La organizadora del ciclo de lectura Los Fantásticos, Gilda Manso, se dio el lujo de organizar uno dentro del stand de Grandes Libros y presentó su libro a sala llena. Ambas escritoras coinciden en destacar la cantidad de editoriales pequeñas -incluso micro- con llegada a mucha gente que se acercó hasta ellas y la oportunidad que brinda la convocatoria Nuevo Barrio, que habilita un espacio para doce editoriales hispanas nuevas o poco conocidas.

Habitués y debutantes

Este año, entre las visitas internacionales, algunos ya califican como “amigos de la casa”, eso sucede con John Maxwell Coetzee y Paul Auster, quienes saben que tienen un público fiel que siempre los espera. También fue el caso de Mario Vargas Llosa, que suele despertar polémica con sus declaraciones, esta vez acerca de la despenalización del aborto y las drogas, y su apoyo al presidente Mauricio Macri. Para el estadounidense Richard Ford fue su debut en la FIL de Buenos Aires. El creador del personaje Frank Bascombe pudo comprobar la eficacia de sus libros a través de una sala repleta y una larga cola de lectores que esperaban su firma durante uno de los tantos días lluviosos de abril. Otro de los destacados y multipremiados escritores fue Juan Villoro. El mexicano inauguró el ciclo “Diálogo de escritores latinoamericanos” junto a Eduardo Sacheri, y deslumbró a todos con sus anécdotas sobre fútbol. Luego participó de una mesa junto a Daniel Link y Julián Fuks acerca del Mayo francés, a cincuenta años de aquella revuelta política y cultural que tanta resonancia dejó en el mundo.

Para el escritor Julián Varsavsky, la segunda presentación de su libro Corea -dos caras extremas de una misma Nación- fue la ocasión ideal para invitar al público a viajar con ellos a través de la crónica oral, por momentos asfixiante, de lo que vivieron con su compañero, Daniel Wizenberg. Con el aporte de Eduardo Anguita como presentador, el diálogo tuvo el ritmo de una entrevista radial o televisiva que logró el efecto de sumergirlos en una realidad que despierta curiosidad en los lectores.

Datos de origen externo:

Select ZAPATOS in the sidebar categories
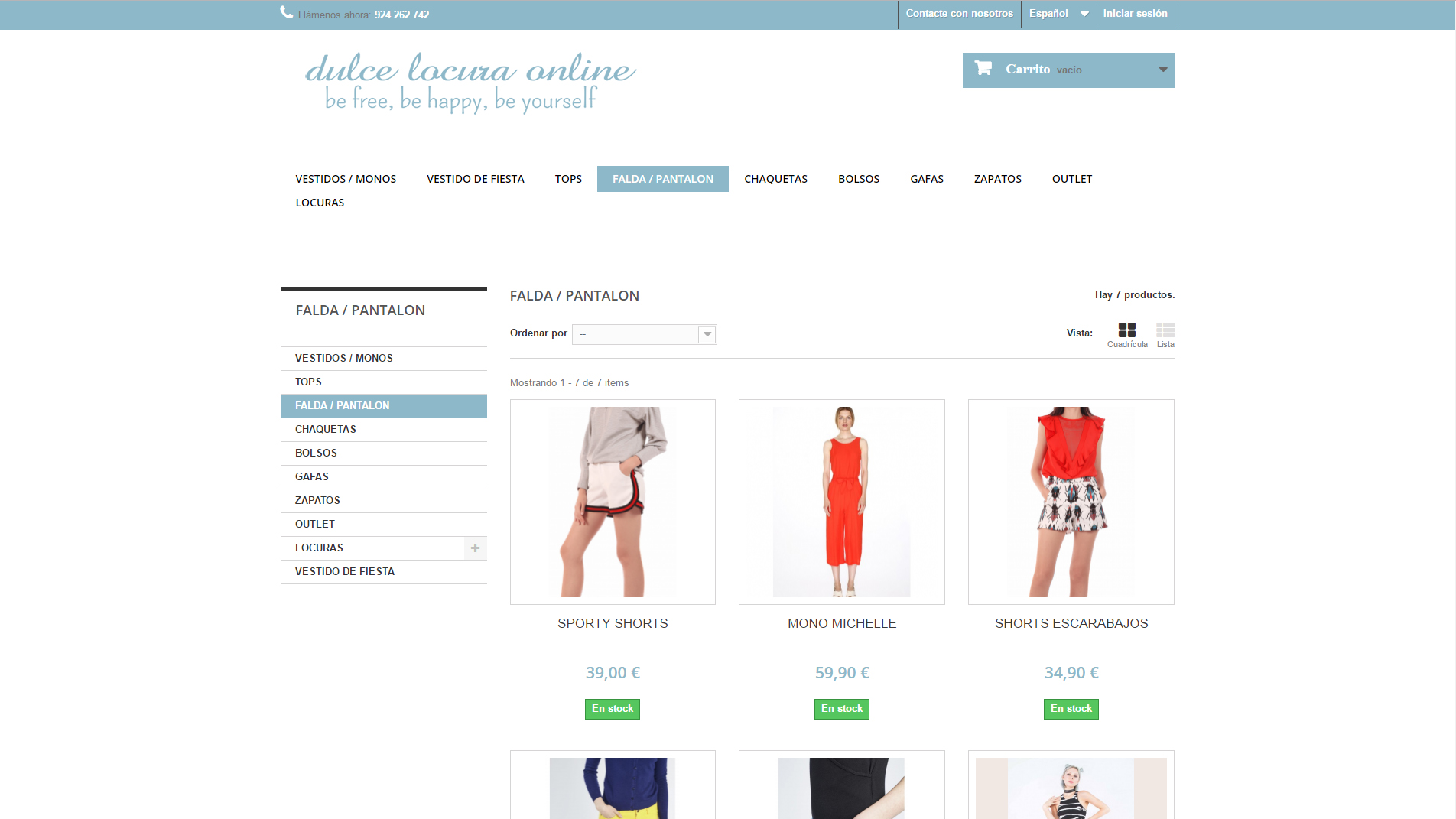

La presencia joven se destacó en la cantidad que participó en actividades como la que propuso el coordinador del taller El Cuaderno Azul, Juan Sklar, y la expectativa de los adolescentes para saludar a Chris Pueyo o Elvira Sastre, sumado al Encuentro Internacional de Booktubers y Bookstagrammers.

El cierre fue satisfactorio para muchas de las editoriales, Maximiliano Papandrea, de Editorial Sigilo agradece haber podido encontrarse con colegas de varios países, emprender algún negocio y tener un cara a cara con los lectores. Una de las novedades, El tigre en la casa. Una historia cultural del gato, de Carl Van Vechten, fue de lo más vendidas en su stand. La apuesta al formato y a la delicadeza de la edición, a pesar de la crisis, no se detiene.